= Beginning of Section =
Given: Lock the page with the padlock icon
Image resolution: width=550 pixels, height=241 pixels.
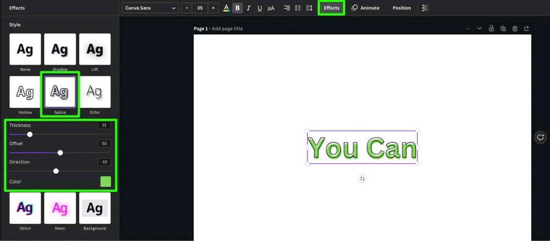Looking at the screenshot, I should 491,29.
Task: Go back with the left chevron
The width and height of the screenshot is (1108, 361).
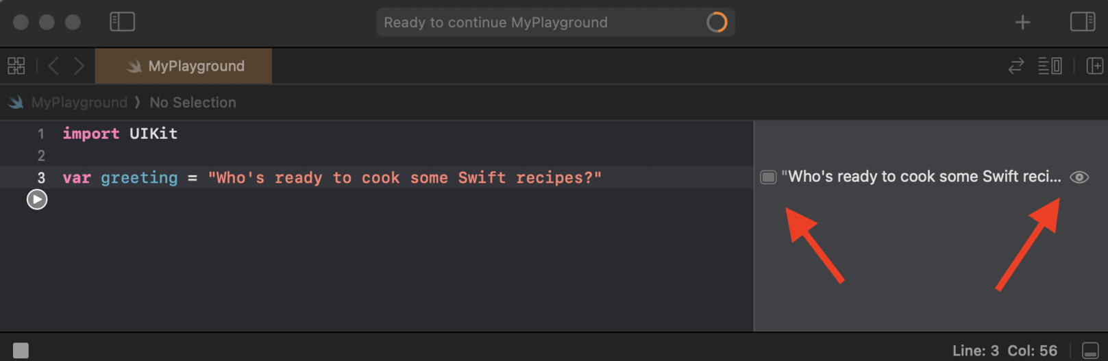Action: click(x=53, y=66)
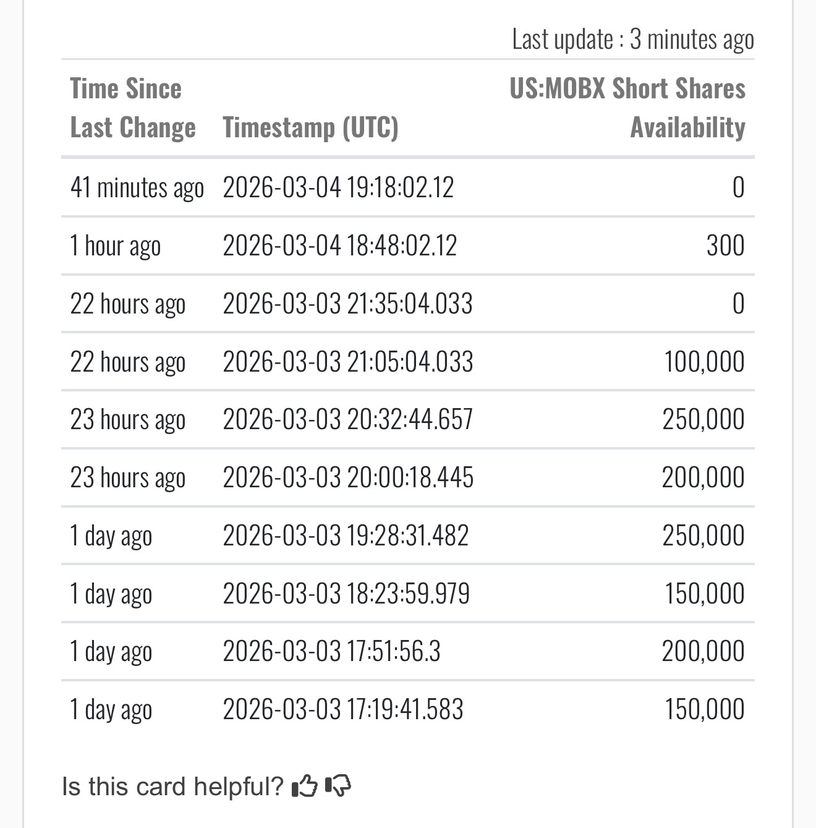Click the timestamp 2026-03-03 18:23:59.979

click(346, 594)
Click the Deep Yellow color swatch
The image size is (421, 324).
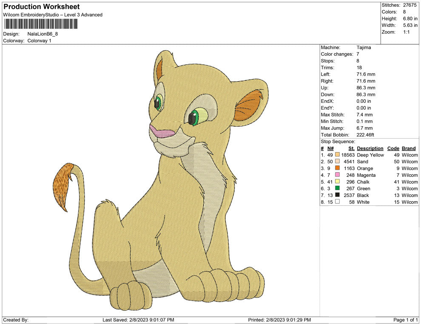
= End of Section =
- **Exercise details**
Your copy should hold exactly the lines from the one with "Click the Deep Yellow color swatch" through the end of the records, both included, and no pictures.

- **Exercise solution**
Click the Deep Yellow color swatch
The image size is (421, 324).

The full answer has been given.